- Problem statement -
Reproduce the records exactly. Leave the pictures out.

- Task data -
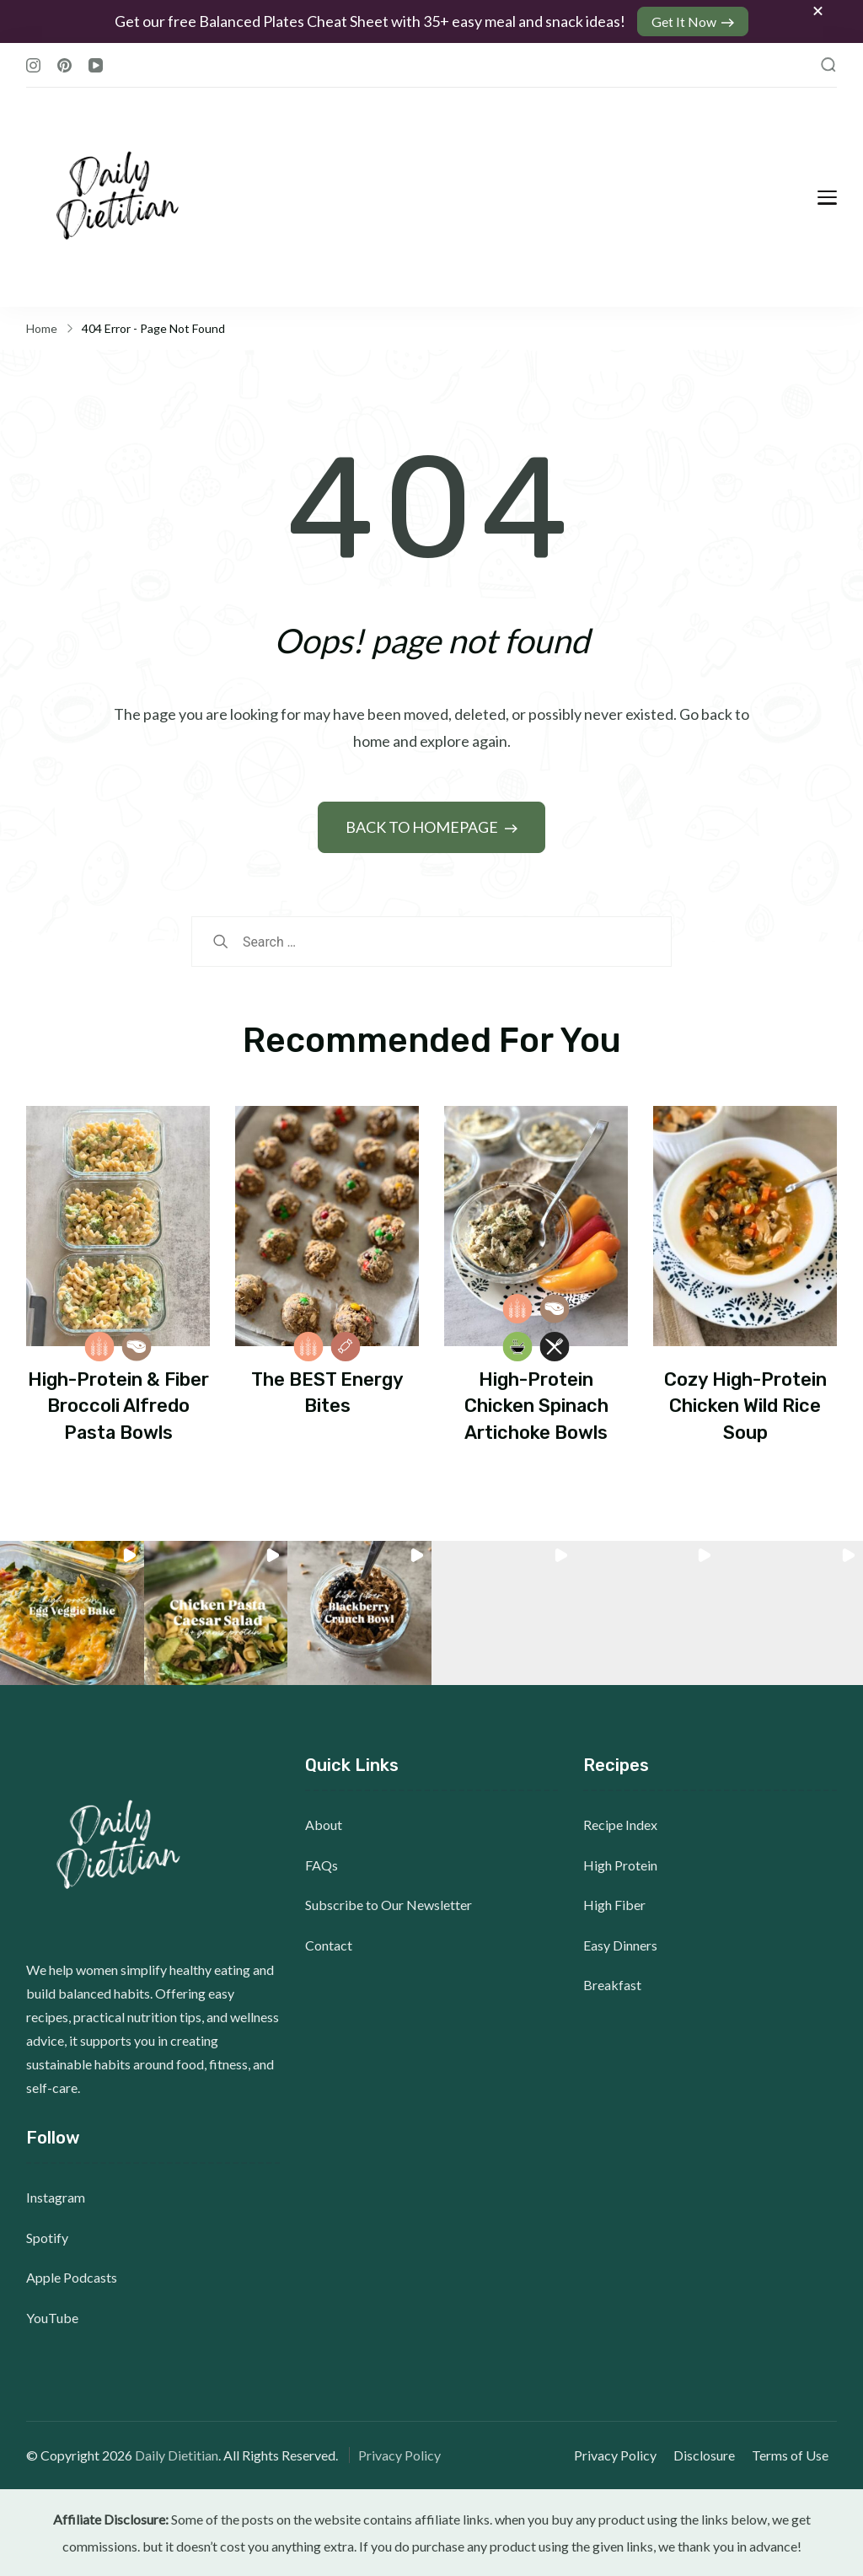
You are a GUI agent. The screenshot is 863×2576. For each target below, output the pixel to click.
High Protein (620, 1865)
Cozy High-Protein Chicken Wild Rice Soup (745, 1406)
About (323, 1825)
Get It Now (683, 21)
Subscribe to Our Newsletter (388, 1905)
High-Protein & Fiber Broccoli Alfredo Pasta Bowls (118, 1406)
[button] (72, 1613)
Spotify (47, 2238)
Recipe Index (620, 1825)
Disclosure (704, 2455)
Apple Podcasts (71, 2277)
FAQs (321, 1865)
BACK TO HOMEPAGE (423, 827)
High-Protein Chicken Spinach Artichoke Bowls (536, 1406)
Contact (328, 1945)
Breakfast (612, 1985)
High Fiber (614, 1905)
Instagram (55, 2197)
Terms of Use (790, 2455)
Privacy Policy (399, 2455)
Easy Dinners (620, 1945)
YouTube (52, 2318)
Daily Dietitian (176, 2455)
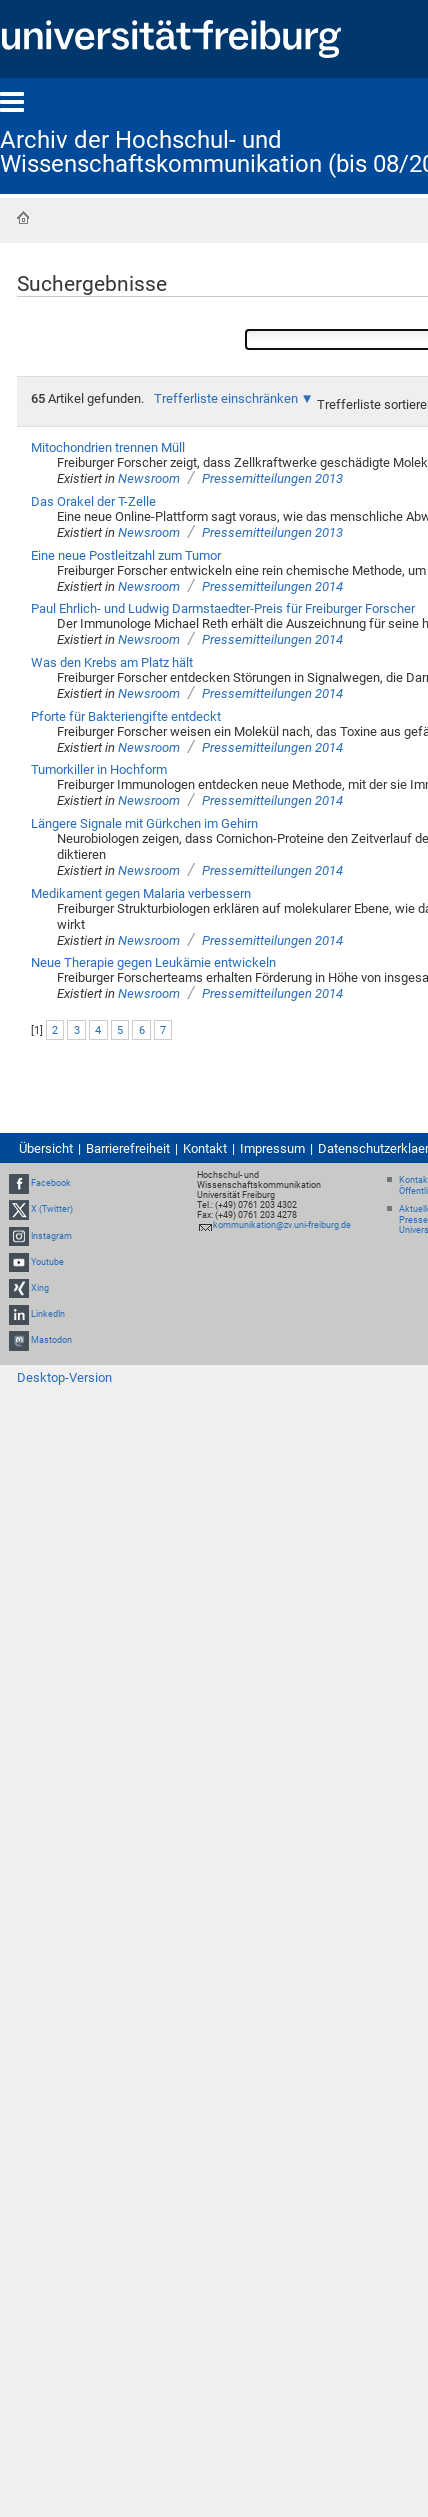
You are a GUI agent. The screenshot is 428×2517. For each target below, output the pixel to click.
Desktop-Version (64, 1377)
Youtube (47, 1262)
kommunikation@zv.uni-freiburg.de (282, 1225)
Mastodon (51, 1340)
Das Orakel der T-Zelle (93, 501)
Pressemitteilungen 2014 (272, 586)
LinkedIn (48, 1314)
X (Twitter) (52, 1209)
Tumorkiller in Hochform (99, 769)
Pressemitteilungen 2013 (272, 478)
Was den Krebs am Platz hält (112, 662)
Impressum (272, 1148)
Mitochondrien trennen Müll (108, 447)
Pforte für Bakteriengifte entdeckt (126, 716)
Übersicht (46, 1148)
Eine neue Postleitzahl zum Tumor (126, 555)
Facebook (51, 1183)
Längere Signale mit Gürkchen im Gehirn (144, 823)
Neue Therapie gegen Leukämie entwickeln (153, 962)
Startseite (23, 218)
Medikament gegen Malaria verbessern (141, 893)
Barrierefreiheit (128, 1148)
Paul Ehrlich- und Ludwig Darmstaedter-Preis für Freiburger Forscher (223, 608)
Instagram (51, 1236)
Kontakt (205, 1148)
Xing (40, 1288)
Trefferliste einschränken (226, 398)
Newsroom (149, 478)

- Exercise response -
You are a GUI agent. The screenshot is 863×2576. For each target below, output the pixel to click.
High Protein (620, 1865)
Cozy High-Protein Chicken Wild Rice Soup (745, 1406)
About (323, 1825)
Get It Now (683, 21)
Subscribe to Our Newsletter (388, 1905)
High-Protein & Fiber Broccoli Alfredo Pasta Bowls (118, 1406)
[button] (72, 1613)
Spotify (47, 2238)
Recipe Index (620, 1825)
Disclosure (704, 2455)
Apple Podcasts (71, 2277)
FAQs (321, 1865)
BACK TO HOMEPAGE (423, 827)
High-Protein Chicken Spinach Artichoke Bowls (536, 1406)
Contact (328, 1945)
Breakfast (612, 1985)
High Fiber (614, 1905)
Instagram (55, 2197)
Terms of Use (790, 2455)
Privacy Policy (399, 2455)
Easy Dinners (620, 1945)
YouTube (52, 2318)
Daily Dietitian (176, 2455)
You are a GUI agent. The screenshot is 428×2517. For each target below, output the pixel to click.
Desktop-Version (64, 1377)
Youtube (47, 1262)
kommunikation@zv.uni-freiburg.de (282, 1225)
Mastodon (51, 1340)
Das Orakel der T-Zelle (93, 501)
Pressemitteilungen 2014 (272, 586)
LinkedIn (48, 1314)
X (Twitter) (52, 1209)
Tumorkiller in Hochform (99, 769)
Pressemitteilungen 2013 (272, 478)
Was den Krebs am Platz hält (112, 662)
Impressum (272, 1148)
Mitochondrien trennen Müll (108, 447)
Pforte für Bakteriengifte entdeckt (126, 716)
Übersicht (46, 1148)
Eine neue Postleitzahl zum Tumor (126, 555)
Facebook (51, 1183)
Längere Signale mit Gürkchen im Gehirn (144, 823)
Neue Therapie gegen Leukämie entwickeln (153, 962)
Startseite (23, 218)
Medikament gegen Malaria verbessern (141, 893)
Barrierefreiheit (128, 1148)
Paul Ehrlich- und Ludwig Darmstaedter-Preis für Freiburger Forscher (223, 608)
Instagram (51, 1236)
Kontakt (205, 1148)
Xing (40, 1288)
Trefferliste einschränken (226, 398)
Newsroom (149, 478)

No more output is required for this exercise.